This is the first study to directly evaluate relationships between central hemodynamics, ventricular function, myocardial oxygen-supply dynamics, and troponin T, a biomarker reflective of cardiomyocyte injury, both at rest and during exercise. As compared to controls, troponin T was elevated in subjects with HFpEF, and the magnitude of this elevation was directly correlated with the increase in LV filling pressures, measured simultaneously using high fidelity micromanometers. Troponin levels were correlated with lower myocardial oxygen supply and impaired myocardial oxygen supply-demand balance, suggesting that subendocardial ischemia might contribute to myocyte injury. Troponin elevation in HFpEF was associated with limitations in left ventricular systolic and diastolic reserve, as well as the inability to adequately increase cardiac output and oxygen consumption during exercise. These data suggest that myocardial injury may play an important, previously underappreciated role in the pathophysiology of HFpEF, and may provide a novel therapeutic target in this syndrome for which few treatment options exist.

Left ventricular diastolic and systolic reserves during stress are impaired in HFpEF (213). Diastolic reserve limitation causes elevation in LV filling pressure, promoting symptoms of dyspnea, development of pulmonary hypertension and worsening mortality (57,14). Systolic reserve limitation impairs the ability of the heart to augment stroke volume and cardiac output to meet the metabolic demands of the body during exercise (711). The mechanisms causing these myocardial reserve limitations in HFpEF have remained unclear.
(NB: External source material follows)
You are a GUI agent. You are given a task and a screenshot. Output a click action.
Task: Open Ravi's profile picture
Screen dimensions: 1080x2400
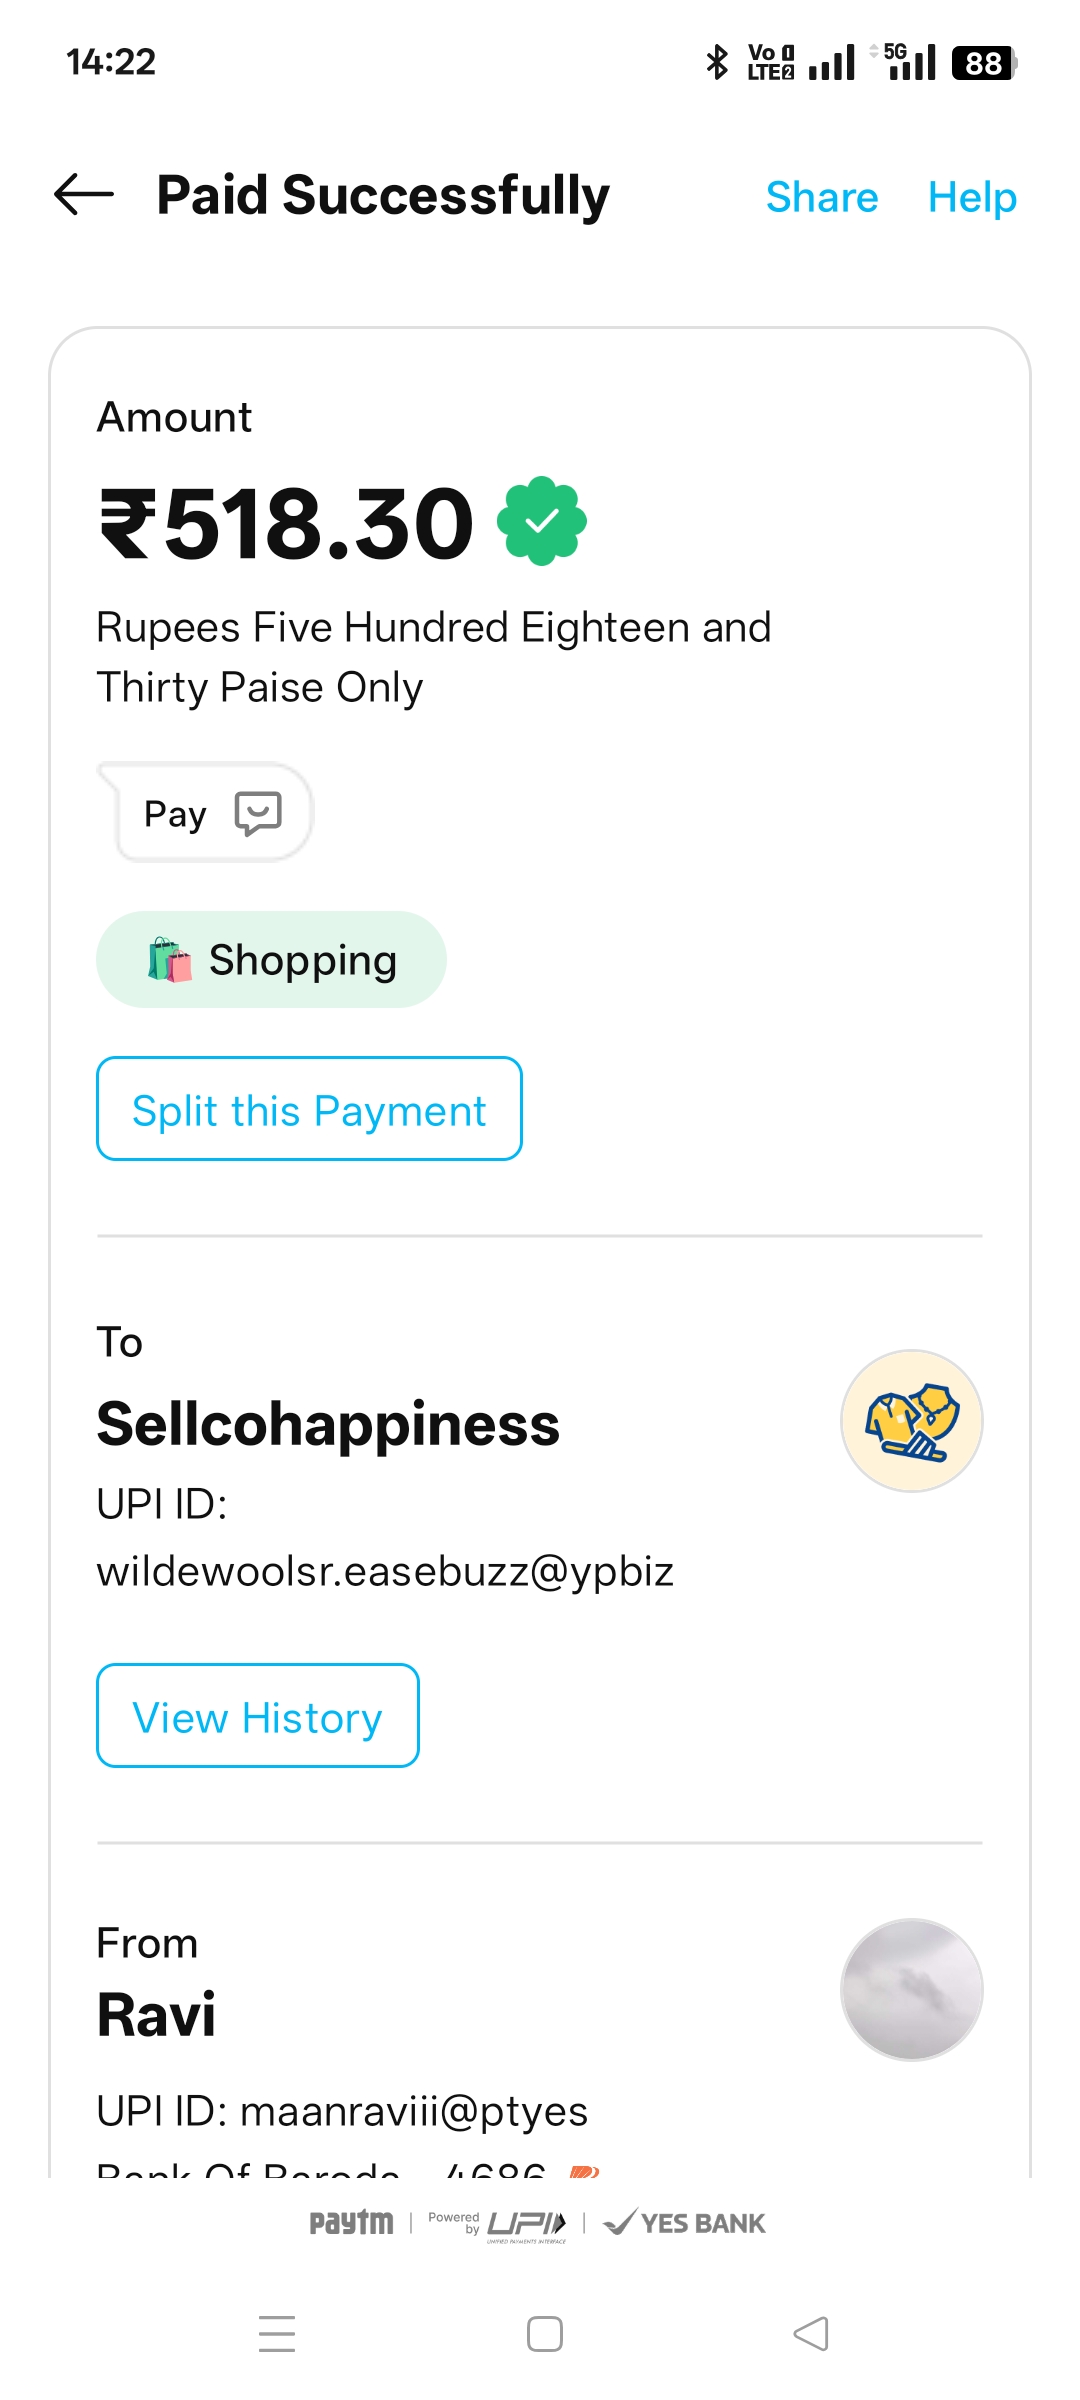pyautogui.click(x=911, y=1990)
Based upon recent studies documenting abnormalities in the coronary microvascular circulation in HFpEF (1522), we hypothesized that low-grade myocardial injury may develop in HFpEF, possibly in relation to subendocardial ischemia, and that this may partially explain the mechanism of ventricular reserve limitations in HFpEF. Coronary microvascular dysfunction in HFpEF is believed to be related to loss of NO bioavailability due to inflammation (15,16). Coronary microcirculatory deficits in HFpEF might also develop secondary to other common insults, including viral infection (22), radiotherapy exposure (21,35), or microvascular rarefaction (20).

In a case-control study, Hwang et al. reported a surprisingly high rate of “false positive” stress tests (45%) among HFpEF patients without significant epicardial coronary disease by angiography.(36) At the time this was interpreted as a shortcoming of stress imaging in HFpEF, but more recent data suggests that these tests may not have been falsely positive, but rather reflective of microvascular ischemia.(13,1719,37) In the current study, troponin T levels were elevated in HFpEF subjects compared to controls, even after adjusting for age, BMI, renal function, and the presence of coronary disease. We further demonstrated significantly elevated GDF-15 levels, another biomarker reflecting myocardial injury or stress, in subjects with HFpEF.(34) The elevations in troponin T were associated with more impaired myocardial function and greater increases in filling pressure at rest and during exercise. While causality cannot be assessed from this cross sectional study, the current data provide the framework for a new hypothesis, that myocardial injury is present and worsens during exercise in some patients with HFpEF, and this may contribute to the pathophysiology (Central Illustration).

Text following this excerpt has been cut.